Sleep apnea doesn't cause pauses, but if your EP didn't mention pauses it's probably just the low rate he's concerned with. Yes, flecainide can reduce heart rate but that's an unusual side effect. What will definitely reduce heart rate are beta blockers such as metoprolol and calcium channel blockers like diltiazem. Are you taking either of those?

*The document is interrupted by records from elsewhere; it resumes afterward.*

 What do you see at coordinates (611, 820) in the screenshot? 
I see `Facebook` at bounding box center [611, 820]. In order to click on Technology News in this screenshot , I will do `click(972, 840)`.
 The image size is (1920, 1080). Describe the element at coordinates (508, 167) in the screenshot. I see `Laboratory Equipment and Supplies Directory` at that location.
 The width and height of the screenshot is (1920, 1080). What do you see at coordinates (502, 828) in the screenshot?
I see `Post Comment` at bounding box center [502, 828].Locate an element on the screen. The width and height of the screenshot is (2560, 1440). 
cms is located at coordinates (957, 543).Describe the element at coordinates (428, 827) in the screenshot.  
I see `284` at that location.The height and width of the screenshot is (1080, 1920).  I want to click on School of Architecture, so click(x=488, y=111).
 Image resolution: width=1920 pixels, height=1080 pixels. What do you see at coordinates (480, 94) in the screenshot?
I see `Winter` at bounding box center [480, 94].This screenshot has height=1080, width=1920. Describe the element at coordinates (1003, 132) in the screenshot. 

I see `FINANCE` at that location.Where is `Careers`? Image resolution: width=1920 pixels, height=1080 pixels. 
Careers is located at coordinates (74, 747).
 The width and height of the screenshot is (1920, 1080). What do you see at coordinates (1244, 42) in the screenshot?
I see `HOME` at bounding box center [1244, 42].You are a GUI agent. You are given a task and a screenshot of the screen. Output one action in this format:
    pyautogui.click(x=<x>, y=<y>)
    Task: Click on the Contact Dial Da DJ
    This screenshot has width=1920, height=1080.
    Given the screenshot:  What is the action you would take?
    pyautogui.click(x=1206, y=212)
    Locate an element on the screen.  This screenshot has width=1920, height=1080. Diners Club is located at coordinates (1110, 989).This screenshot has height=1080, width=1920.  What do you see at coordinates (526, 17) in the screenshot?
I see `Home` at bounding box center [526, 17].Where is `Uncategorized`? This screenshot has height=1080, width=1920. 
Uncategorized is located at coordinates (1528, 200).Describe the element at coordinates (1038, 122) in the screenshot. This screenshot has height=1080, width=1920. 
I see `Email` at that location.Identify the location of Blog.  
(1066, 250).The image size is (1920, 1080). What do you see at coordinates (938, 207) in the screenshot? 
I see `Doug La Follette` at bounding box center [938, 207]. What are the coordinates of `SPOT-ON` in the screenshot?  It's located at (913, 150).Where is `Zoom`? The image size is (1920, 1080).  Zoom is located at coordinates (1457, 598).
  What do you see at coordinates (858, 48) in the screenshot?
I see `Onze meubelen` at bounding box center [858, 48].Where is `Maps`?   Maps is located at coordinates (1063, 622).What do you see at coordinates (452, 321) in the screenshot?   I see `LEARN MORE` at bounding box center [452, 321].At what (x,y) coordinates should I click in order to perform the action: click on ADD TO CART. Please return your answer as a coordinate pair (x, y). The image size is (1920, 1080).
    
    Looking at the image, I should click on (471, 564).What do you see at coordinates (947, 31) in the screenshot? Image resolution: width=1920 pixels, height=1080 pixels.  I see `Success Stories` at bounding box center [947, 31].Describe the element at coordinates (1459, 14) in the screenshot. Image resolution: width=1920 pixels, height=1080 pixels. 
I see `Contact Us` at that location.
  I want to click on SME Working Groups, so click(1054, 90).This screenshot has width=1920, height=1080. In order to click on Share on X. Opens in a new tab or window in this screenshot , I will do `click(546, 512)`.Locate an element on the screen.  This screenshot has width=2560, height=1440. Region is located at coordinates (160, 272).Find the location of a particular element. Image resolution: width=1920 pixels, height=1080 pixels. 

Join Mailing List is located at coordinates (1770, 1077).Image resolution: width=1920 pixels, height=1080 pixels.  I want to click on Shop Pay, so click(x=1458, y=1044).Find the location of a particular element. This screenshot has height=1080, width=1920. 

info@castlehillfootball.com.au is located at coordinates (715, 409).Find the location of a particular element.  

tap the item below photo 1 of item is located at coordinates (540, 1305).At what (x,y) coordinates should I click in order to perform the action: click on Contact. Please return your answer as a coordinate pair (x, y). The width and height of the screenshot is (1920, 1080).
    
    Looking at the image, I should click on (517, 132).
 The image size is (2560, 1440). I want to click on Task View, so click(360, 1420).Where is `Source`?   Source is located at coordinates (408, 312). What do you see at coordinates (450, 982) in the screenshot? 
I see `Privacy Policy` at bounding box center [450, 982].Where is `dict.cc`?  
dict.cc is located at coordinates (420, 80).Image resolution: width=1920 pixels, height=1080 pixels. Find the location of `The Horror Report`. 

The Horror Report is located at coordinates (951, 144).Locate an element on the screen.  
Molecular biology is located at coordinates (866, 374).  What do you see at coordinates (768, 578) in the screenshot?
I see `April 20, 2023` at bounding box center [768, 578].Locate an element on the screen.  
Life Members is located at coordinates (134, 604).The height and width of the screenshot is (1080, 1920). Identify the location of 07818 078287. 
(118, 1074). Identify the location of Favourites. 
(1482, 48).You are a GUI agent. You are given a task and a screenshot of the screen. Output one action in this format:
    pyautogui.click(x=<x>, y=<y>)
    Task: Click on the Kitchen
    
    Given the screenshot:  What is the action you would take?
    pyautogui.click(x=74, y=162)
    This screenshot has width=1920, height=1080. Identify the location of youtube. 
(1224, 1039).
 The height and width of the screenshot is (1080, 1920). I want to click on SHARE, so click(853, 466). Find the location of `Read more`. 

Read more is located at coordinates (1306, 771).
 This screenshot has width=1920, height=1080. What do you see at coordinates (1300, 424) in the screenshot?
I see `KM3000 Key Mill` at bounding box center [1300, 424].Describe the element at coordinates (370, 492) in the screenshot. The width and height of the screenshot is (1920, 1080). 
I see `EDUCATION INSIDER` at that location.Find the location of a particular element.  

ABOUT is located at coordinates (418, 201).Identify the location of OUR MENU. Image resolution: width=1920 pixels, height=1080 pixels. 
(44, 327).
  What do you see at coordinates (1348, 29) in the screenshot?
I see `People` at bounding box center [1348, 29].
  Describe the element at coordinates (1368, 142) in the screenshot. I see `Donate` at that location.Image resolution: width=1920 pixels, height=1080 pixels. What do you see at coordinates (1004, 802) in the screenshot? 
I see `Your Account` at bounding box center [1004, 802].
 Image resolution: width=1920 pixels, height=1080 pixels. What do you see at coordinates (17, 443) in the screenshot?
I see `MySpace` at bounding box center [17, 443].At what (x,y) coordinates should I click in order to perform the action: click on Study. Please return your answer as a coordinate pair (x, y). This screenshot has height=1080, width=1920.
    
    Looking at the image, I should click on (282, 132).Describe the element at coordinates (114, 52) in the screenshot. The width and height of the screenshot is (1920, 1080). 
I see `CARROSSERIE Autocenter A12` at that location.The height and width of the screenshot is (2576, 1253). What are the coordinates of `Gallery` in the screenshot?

Sorry Carey but I swear I posted a response earlier but no. I just take the flecainide and eliquis. BPM's now typically in the 48 to 55 range with the 55ish reading noted following my morning walk of between 3 to 4 miles. For my follow up meeting next week I am hoping to have a clarifying list of questions to which I hope I can get clarifying answers. This forum helps. After reading the "Yes or No" thread recently posted by Elizabeth I'm wondering if I just should have stayed in afib with bpm's mainly in the 60's/70's. I think the idea of staying in afib was presented at my initial EP meeting. I know I replied that I would prefer to get back into NSR. Thanks. Stay safe.

A few years ago they talked about a PM because I had frequent pauses (9-11 squares on the ekg) but the EP was just exploring the options and wanted me to wear a holter monitor before he based his decision. He wanted to rule out sick sinus syndrome...which I didn’t have then. My current ePatch holter results showed some 3.3 second pauses during AF. Probably what made me lightheaded.

Did your cardiologist ever mention SSS?